- [The problem]
Starting at the line containing "You are a computer-use agent. The" and ending at the line containing "Instruction: Click the", print every line of the material below exactly, both ends included, and stop there.

- [Dataset content]
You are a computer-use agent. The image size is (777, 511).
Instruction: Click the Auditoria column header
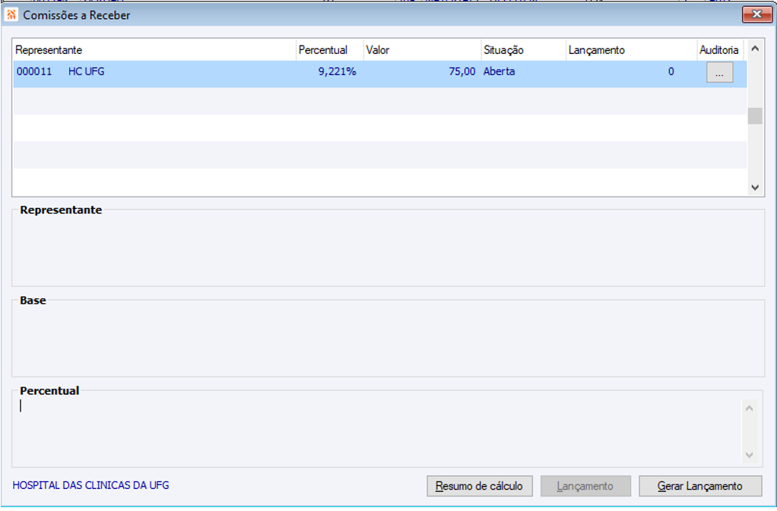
...
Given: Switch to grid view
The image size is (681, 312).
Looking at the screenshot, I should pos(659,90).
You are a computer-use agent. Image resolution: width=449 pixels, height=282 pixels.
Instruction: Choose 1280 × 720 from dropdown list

- [Finished exercise]
You are a computer-use agent. The image size is (777, 511).
Instruction: Click the Auditoria column header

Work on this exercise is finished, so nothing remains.